わざわざ分かりにくい言葉を使う必要はない

コミュニケーション障害(1)
言っていることの意味がわからない

たとえば、「アンケート結果を『しゅうれん』させます」と書いても、ほとんどの人はこれを理解しないだろう。ちなみに、「しゅうれん」は「収斂」と書き、「まとめる」意味だ。言葉は相手の語彙ごいのなかから選択せねばならず、相手の頭のなかにある語彙にない言葉を使うときは、その言葉を調べるように、とくに注意を向けさせる工夫が必要である。だが、これだけであれば、わかりやすい言葉を注意深く使えば、解決はできる。

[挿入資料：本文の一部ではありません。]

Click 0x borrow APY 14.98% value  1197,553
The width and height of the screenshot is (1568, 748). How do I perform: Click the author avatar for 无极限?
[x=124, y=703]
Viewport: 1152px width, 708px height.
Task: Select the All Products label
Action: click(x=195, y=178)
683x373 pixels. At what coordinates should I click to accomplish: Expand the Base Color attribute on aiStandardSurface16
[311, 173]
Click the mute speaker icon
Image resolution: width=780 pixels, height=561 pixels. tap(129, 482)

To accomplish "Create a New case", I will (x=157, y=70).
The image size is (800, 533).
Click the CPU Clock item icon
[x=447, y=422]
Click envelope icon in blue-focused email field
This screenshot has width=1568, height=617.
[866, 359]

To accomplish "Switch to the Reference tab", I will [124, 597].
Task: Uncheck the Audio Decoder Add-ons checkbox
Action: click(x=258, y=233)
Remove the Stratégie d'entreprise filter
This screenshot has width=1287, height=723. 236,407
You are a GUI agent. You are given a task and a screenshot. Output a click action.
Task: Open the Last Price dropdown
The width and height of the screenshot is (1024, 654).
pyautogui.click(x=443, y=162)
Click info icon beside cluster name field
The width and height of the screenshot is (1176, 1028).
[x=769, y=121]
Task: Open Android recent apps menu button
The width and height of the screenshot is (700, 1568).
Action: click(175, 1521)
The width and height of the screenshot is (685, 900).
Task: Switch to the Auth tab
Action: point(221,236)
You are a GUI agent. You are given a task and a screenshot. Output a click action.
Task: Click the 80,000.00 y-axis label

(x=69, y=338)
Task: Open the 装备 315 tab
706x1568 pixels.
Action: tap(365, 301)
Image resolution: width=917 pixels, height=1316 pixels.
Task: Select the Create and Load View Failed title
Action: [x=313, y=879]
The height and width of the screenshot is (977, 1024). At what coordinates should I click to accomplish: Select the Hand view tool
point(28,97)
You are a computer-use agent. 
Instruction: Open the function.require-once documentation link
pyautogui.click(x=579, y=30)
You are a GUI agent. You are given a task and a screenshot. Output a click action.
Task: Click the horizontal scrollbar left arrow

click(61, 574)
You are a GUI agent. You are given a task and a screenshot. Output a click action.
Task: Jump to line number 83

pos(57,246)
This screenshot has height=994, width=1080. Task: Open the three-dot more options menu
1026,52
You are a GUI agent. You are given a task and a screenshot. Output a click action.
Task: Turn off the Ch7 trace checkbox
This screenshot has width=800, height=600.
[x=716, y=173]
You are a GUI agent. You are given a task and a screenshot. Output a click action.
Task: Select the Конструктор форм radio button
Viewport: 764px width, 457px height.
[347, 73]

ほんとうに問題なのは、言葉の意味がわからないことではなく、「その言葉が示すことを経験したことがない」というときだ。具体的に言えば、「頑張ったら報われる」という言葉は、頑張ったことのない人、報われたことのない人には理解されない。

「オレの言う通りやればうまくいく」という言葉も一緒である。「オレの言うことをやったことのない人、うまくいったことのない人」にそれは理解されない。したがって、言葉の意味をわかってもらおうとしたら、その人の経験にある出来事、言葉を使わなければ正確には理解されない。